Selected extract:
□ □ □ □ □

The Officers of the League (the Executive Committee), and the Directors appointed by the Officers shall constitute the Board of Directors.
Unless otherwise required by statute or these Bylaws, the vote of a majority of the Directors present at the time of the vote, if a quorum is present at such time, shall be the act of the Board. Each Director present shall have one (1) vote.
ARTICLE VI. MEETINGS
Regular meetings of the Board shall be held monthly from October - May unless otherwise designated by the President.
Seven (7) members of the Board shall constitute a quorum.
Any League member may attend Board meetings.
The Executive Committee shall meet if deemed necessary by the President or other officers.
Three members of the Executive Committee shall constitute a quorum.
Meetings of the Executive Committee are open to any member of the League.
The annual meeting of the League shall be held in April. This meeting shall be for the purpose of election and installation of officers, receiving reports of officers and committees, and for any other business that may arise.
Notice of the annual meeting shall be given to members at least three (3) weeks prior to the meeting.
A quorum shall consist of those members present.
ARTICLE VII. DUTIES OF OFFICERS
The President shall preside at all meetings of the members, of the Board of Directors and of the Executive Committee. It shall be the duty of the President to enforce observance of the provisions of the Bylaws and the Articles of Incorporation. The President may call special meetings of the Board and the Executive Committee.
The President shall appoint all committee chairpersons except the chairperson of the Nominating Committee.
She shall be an ex-officio member of all committees except the Nominating Committee. The President is empowered to execute all League documents in the Name of the League. The immediate past President may serve ex-officio on the Board of Directors.
Members of the Executive Committee shall be the President, the 1st VP, the 2nd VP, the Secretary, and the Treasurer.
The Vice Presidents shall assist the President in her duties, and, in the absence or disability of the President, the First Vice President shall perform and carry out all duties and responsibilities of the President. In event of the inability of the President or First Vice President to perform these duties, the Second Vice-President shall assume these responsibilities.
The Vice-Presidents shall also carry out other duties as designated by the President, Executive Committee or Board of Directors.
The Secretary shall record the minutes of all meetings of the Board, Executive Committee and Membership; and shall be responsible for giving all required notices of meetings.
The Secretary shall conduct the general correspondence of the League.
The Treasurer is responsible for the timely collection, safekeeping and disbursement of the League's monies. It is the responsibility of the Treasurer to keep accurate records and to deliver a monthly written report of the League's income, liabilities and fund balances to the Board of Directors.

□ □ □ □ □

Goal:
Answer from the League bylaws above:
(a) How many members of the Board constitute a quorum?
(b) In which month is the League's annual meeting held?
(c) Which officer records the minutes of all meetings of the Board, Executive Committee and Membership?

Given information:
□ □ □ □ □

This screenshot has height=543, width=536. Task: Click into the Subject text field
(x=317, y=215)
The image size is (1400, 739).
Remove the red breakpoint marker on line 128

□ □ □ □ □

The answer:
(a) Seven (7)
(b) April
(c) The Secretary